Dicono che la sua partenza dai blocchi fosse piuttosto lenta, più o meno come il suo illustre collega Carl Lewis, ma poi bastavano pochi metri perché il suo movimento si facesse armonioso ed elegante, efficacissimo, vincente. Del resto, non si firma un record del mondo che rimane imbattuto per anni senza un bagaglio di qualità da primo della classe. Un talento, quello di Mennea, da raccontare sottovoce a coloro che calzano per la prima volta un paio di scarpe da ginnastica con l'idea di fare sport a livello agonistico.

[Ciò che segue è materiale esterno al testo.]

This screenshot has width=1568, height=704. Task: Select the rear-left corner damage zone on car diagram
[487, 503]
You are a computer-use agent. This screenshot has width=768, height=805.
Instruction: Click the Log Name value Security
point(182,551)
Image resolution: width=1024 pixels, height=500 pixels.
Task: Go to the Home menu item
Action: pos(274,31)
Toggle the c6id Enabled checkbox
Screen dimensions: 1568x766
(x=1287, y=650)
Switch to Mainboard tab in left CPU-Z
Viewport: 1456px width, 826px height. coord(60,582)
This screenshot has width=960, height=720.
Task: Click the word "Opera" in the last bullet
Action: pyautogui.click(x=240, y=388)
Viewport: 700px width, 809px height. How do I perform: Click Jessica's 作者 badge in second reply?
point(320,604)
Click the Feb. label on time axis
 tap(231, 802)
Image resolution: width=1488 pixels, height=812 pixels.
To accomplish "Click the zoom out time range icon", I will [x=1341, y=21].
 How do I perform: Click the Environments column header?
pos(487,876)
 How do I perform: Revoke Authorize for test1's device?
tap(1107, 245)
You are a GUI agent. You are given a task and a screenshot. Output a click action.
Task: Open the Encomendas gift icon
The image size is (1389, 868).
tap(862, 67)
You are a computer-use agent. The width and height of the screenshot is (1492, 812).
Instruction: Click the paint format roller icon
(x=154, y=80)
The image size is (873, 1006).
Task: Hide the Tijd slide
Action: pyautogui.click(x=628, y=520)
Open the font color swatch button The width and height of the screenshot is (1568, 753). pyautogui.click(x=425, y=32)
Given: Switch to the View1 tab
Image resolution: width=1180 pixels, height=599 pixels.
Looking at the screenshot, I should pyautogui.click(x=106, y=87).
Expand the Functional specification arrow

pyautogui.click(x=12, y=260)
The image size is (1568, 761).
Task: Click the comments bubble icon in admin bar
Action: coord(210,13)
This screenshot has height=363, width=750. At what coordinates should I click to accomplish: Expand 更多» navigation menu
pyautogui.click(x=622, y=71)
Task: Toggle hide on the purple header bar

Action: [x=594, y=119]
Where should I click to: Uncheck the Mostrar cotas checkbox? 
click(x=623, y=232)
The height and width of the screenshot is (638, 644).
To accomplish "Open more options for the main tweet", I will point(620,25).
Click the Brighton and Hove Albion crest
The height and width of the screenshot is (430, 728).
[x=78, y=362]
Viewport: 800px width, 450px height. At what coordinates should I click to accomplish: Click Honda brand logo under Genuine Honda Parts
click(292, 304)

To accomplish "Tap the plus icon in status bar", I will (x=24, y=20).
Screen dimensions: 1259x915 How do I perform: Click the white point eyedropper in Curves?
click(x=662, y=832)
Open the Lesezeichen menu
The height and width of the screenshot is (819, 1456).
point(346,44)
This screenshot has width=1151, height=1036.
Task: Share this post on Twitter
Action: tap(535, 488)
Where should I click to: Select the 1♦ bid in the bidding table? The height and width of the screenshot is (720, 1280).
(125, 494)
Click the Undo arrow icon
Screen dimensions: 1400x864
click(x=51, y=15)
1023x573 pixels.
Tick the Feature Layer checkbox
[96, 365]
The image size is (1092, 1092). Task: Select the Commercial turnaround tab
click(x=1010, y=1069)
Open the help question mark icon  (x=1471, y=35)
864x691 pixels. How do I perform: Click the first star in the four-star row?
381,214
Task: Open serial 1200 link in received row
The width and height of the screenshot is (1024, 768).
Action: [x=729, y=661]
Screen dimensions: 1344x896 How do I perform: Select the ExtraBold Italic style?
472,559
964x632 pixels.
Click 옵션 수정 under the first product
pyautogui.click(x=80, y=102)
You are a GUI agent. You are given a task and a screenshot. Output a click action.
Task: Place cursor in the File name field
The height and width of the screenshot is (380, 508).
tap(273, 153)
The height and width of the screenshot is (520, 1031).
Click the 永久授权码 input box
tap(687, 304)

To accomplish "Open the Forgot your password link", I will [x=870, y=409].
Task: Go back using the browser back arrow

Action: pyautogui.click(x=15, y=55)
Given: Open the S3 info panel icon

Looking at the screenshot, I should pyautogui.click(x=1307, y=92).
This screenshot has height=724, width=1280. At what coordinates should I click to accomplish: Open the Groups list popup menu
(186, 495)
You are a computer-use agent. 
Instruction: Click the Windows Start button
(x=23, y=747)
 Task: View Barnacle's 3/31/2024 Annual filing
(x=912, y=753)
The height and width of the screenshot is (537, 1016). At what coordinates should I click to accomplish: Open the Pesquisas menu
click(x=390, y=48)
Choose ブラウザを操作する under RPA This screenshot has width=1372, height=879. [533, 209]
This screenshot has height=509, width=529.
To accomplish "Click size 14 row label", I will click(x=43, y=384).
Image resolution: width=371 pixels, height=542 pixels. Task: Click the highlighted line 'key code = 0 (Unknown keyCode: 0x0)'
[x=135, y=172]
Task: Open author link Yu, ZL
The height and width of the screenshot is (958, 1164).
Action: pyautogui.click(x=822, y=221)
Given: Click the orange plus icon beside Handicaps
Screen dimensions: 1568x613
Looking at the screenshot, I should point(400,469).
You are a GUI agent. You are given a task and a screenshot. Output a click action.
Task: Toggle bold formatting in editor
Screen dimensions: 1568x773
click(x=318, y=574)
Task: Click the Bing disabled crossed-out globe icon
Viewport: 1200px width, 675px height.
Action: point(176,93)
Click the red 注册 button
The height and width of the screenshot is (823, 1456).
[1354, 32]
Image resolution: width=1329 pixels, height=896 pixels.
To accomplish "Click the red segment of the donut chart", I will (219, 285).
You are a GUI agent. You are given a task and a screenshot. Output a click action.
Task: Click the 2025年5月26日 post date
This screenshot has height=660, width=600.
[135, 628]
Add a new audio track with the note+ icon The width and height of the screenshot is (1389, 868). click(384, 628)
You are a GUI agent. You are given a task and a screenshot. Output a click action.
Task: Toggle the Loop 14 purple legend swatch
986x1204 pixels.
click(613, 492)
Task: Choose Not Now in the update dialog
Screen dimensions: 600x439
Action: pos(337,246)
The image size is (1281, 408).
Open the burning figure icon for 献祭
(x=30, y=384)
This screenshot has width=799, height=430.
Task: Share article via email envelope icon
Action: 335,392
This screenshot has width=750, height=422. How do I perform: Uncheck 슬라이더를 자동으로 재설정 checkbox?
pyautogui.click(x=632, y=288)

Come dire, ecco, guarda come si fa. Il 12 settembre del 1979, il giorno di Città del Messico, l'atletica italiana, ma più in generale lo sport tricolore, si è trasformato, è diventato qualcosa di diverso, di più maestoso, di più imponente. Con Pietro da Barletta, grazie a Pietro da Barletta, è cambiata l'inerzia dello sport made in Italy. Così, in un lampo o poco più. Diciannove secondi e 72 centesimi per entrare nella storia dalla porta principale. Mennea, che campione. Un mito per chi è nato negli anni Sessanta e vedeva in lui un simbolo di chi ce l'aveva fatta con la forza del sacrificio e della determinazione.
Un campione in pista, uno straordinario protagonista del quotidiano quando decise che era arrivato il momento di mollare le gare per dedicarsi ad altro. Sì, perché lui alle Universiadi che gli hanno consegnato onori e gioia ci era andato da studente di Scienze politiche. E non perché si dovesse fare, perché altrimenti niente Messico, ma perché ne era convinto. Lo dimostrò poco dopo, conseguendo la laurea e mettendo in pratica i suggerimenti che aveva raccolto negli anni dagli amici più cari. La velocità nelle gambe e nel pensiero, non poteva che finire bene.

La "freccia del Sud" iniziò una brillante carriera di dottore commercialista e avvocato, che lo portò a lavorare al fianco della moglie in uno studio tutto suo. Mennea il grande arrivò pure a Bruxelles con i galloni da eurodeputato. Cinque anni cinque di passione politica al servizio dei tantissimi che l'avevano applaudito via tv sulle piste di tutto il mondo. E cosa dire dei venti, proprio così, venti libri che ha scritto di suo pugno su argomenti diversi? Un prof, sì, era anche un prof. Di quelli veri.

Ha vinto tanto, tantissimo, l'atleta pugliese. L'oro olimpico a Mosca nel 1980, ma anche il bronzo a Monaco '72. E poi l'argento ai Mondiali di Helsinki del 1983, le due medaglie d'oro agli Europei, gli 11 titoli nazionali. Sempre nei 200 metri, specialità in cui per anni è stato l'avversario da battere. Per carità, era un fulmine anche nei 100 e nelle staffette 4x100 correva che era un piacere. Tuttavia, molti anni più tardi ha trovato le parole per smarcarsi da un passato ingombrante pure se avvincente ed esaltante. «Ho vinto tanto da atleta, ma non si può vivere di ricordi. Ogni giorno bisogna reinventarsi, avere progetti ed ambizioni. Perciò, quotidianamente ho tante idee e sogni che voglio realizzare. Sono impegnatissimo». Le parole di una delle sue ultime interviste, raccolte dal Corriere del Mezzogiorno nel giugno 2012, quasi un testamento, un suggerimento da trattare con cura e da seguire per alzarsi di slancio e continuare a correre. Lui, Pietro da Barletta, non ha mai smesso di farlo.